Лечился я в Германии, Украине, где служил 7 лет. В Львове лежал полгода в госпитале, там давали какой-то непаско. А потом новые лекарства появились – вот теперь лечат, уколы делают. В Львове начальник госпиталя был полковник, еврей. Меня покололи с месяц – о, да у тебя каверна наполовину уменьшилась. Давай меня еще с месяц колоть! Еще месяц покололи – каверна исчезла. Очаги-то остались, некоторые плотные сделались. Он был, я считаю … не от национальности зависит человек, а сам по себе. Хоть он был и еврей, а беспокоился за здоровье каждого человека. Он прямо сказал, когда я поступил: «Будешь пить, курить – ну, года 2 поживешь». А после войны кому охота умирать? Война кончилась! (Смеется.) Я бросил курить тогда, уже больше 50 лет не курю. Но вот когда отвыкал, лет 5 меня тянуло курить. На фронте я курил от папироски папироску. Залпы даешь – тут тебя бомбят, обстреливают. Думаешь: да, черт возьми, чтобы и не покурить перед смертью! Куришь. Я пачку махорки за день искуривал – вот и легкие получил, и простуда тут, все. Он сказал бросить курить – я бросил. Но стопочку по праздникам иногда выпиваю. Лет 5 меня тянуло курить, а лет 5 безразлично – кто курит, кто не курит. А вот после 10 лет кто курит – неприятно! Не могу переносить! (Смеется.) Вот еврей! И действительно, некоторые знакомые лежали – умерли, не бросили курить. Тот же диагноз был.

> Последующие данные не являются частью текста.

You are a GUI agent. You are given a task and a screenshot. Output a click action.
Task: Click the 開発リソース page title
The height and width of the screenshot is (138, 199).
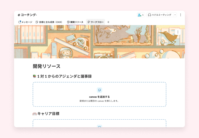(47, 66)
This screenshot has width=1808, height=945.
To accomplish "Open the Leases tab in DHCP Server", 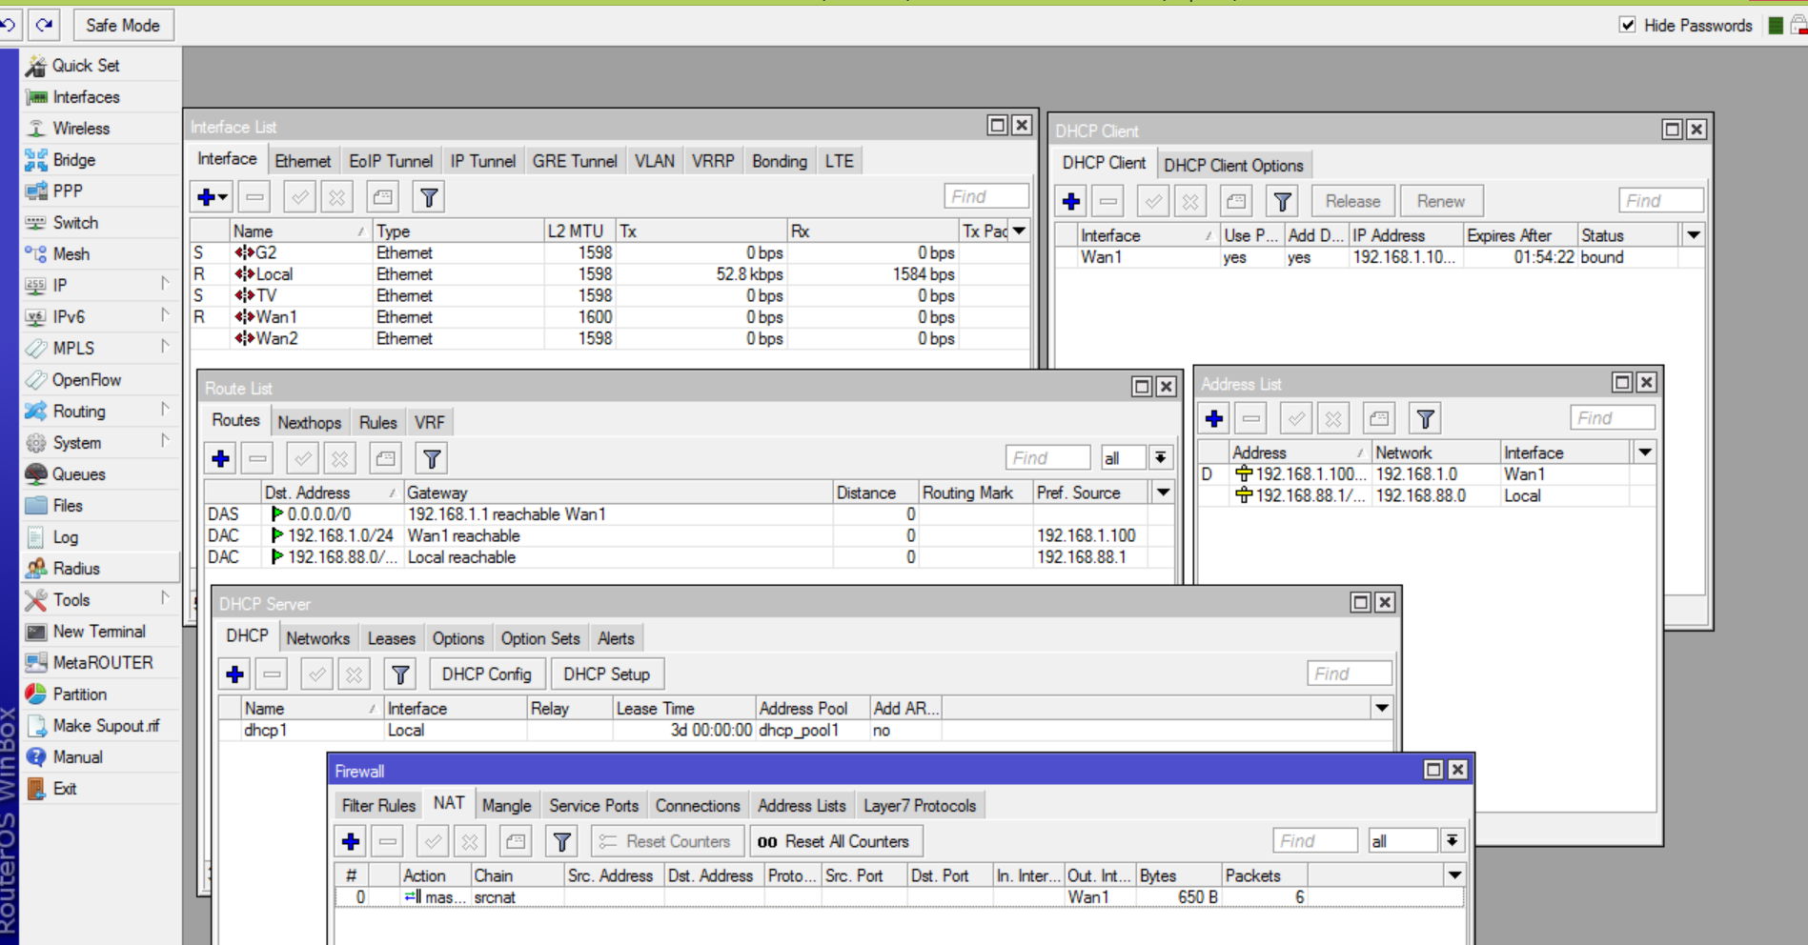I will tap(391, 638).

Что было самым страшным на войне?

Как сказать? В плен попасть самое страшное.


Каким было ваше отношение к врагу на той войне?

Уничтожить, чем больше, тем лучше. Потому что немцы… они что только не делали. Они же не считались ни с чем, как теперь этот в Грузии, Южной Осетии. Видите, что он там наделал? Так немцы так же делали.